Poupança volta a ter entrada líquida em maio, diz Banco Central

Caderneta registrou mais depósitos do que saques no mês, mas ainda acumula retiradas no ano

Por ECONOMIA JB

Nos últimos anos, a caderneta também vem perdendo recursos, com retiradas líquidas de R$ 87,8 bilhões em 2023 e R$ 15,5 bilhões em 2024

A caderneta de poupança registrou entrada líquida de R$ 2,6 bilhões em maio, segundo relatório divulgado pelo Banco Central. Foi a primeira vez neste ano que os depósitos superaram os saques, após meses de resultados negativos.

No período, os depósitos somaram R$ 368,4 bilhões, enquanto os saques chegaram a R$ 365,8 bilhões. Os rendimentos creditados nas contas de poupança totalizaram R$ 6,2 bilhões, e o saldo da modalidade segue em pouco mais de R$ 1 trilhão.

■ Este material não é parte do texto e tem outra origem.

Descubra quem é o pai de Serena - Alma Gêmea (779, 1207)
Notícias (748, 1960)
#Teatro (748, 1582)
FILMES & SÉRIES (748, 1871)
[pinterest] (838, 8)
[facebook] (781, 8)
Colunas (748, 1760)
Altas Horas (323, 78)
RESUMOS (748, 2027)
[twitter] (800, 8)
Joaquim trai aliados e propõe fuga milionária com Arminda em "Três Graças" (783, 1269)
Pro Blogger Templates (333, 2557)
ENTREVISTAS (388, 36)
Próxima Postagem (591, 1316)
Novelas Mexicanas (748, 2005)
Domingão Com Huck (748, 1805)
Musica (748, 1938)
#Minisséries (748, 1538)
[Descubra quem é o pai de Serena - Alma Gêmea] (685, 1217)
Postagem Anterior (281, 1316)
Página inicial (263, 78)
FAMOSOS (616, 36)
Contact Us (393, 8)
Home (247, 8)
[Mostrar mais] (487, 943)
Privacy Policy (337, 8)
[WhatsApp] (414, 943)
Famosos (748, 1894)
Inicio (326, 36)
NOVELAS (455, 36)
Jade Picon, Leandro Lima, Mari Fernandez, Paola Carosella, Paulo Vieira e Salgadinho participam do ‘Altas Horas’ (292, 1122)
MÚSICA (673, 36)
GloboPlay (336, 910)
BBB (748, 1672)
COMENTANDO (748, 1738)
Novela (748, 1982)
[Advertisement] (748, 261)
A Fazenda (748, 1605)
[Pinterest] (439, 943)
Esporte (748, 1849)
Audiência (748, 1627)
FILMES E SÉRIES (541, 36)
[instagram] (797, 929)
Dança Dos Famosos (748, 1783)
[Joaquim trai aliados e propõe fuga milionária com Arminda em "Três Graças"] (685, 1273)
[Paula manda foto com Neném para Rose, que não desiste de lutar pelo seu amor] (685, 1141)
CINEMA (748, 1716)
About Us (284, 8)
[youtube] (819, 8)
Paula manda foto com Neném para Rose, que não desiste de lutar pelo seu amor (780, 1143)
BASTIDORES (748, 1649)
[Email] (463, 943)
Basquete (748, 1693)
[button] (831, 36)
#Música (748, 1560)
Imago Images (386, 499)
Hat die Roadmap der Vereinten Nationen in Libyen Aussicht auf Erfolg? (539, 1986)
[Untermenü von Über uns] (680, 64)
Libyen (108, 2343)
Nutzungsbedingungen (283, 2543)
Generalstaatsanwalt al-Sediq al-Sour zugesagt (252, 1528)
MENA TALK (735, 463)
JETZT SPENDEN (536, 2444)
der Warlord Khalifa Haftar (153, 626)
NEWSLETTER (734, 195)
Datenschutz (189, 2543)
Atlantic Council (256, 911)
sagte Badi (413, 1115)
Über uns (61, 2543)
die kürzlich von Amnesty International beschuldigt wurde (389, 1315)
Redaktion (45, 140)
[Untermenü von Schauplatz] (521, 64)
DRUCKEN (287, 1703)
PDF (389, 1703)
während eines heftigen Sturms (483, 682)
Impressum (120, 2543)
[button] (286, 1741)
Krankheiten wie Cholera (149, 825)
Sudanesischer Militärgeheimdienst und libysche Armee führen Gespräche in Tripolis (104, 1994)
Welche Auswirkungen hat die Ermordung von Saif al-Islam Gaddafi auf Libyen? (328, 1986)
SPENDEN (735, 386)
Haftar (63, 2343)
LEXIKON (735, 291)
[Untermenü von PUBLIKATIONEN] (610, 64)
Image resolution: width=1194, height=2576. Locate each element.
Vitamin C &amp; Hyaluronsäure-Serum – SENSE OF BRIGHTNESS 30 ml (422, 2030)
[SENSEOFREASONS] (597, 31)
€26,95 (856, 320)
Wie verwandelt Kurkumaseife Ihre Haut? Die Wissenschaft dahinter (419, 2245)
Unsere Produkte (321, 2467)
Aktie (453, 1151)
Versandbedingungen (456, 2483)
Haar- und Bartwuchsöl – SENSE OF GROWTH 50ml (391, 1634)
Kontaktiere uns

Acumulado do ano ainda segue negativo

Apesar da melhora em maio, a poupança ainda registra saída líquida de R$ 39,1 bilhões nos cinco primeiros meses de 2025. Nos últimos anos, a caderneta também vem perdendo recursos, com retiradas líquidas de R$ 87,8 bilhões em 2023 e R$ 15,5 bilhões em 2024.

No ano passado, o saldo negativo chegou a R$ 85,6 bilhões, refletindo a preferência dos investidores por aplicações com melhor rentabilidade em um ambiente de juros elevados.

Selic alta pressiona a caderneta

Entre os fatores que ajudam a explicar os saques está a manutenção da Selic em patamar alto. De junho de 2025 a março deste ano, a taxa básica de juros permaneceu em 15% ao ano, o maior nível em quase 20 anos. Em abril, o Copom reduziu a Selic em 0,25 ponto percentual, para 14,5% ao ano, em nova rodada de corte.

A Selic é o principal instrumento do Banco Central para controlar a inflação e influenciar a atividade econômica. Juros mais altos encarecem o crédito, reduzem a demanda e tendem a estimular investimentos que oferecem melhor retorno do que a poupança.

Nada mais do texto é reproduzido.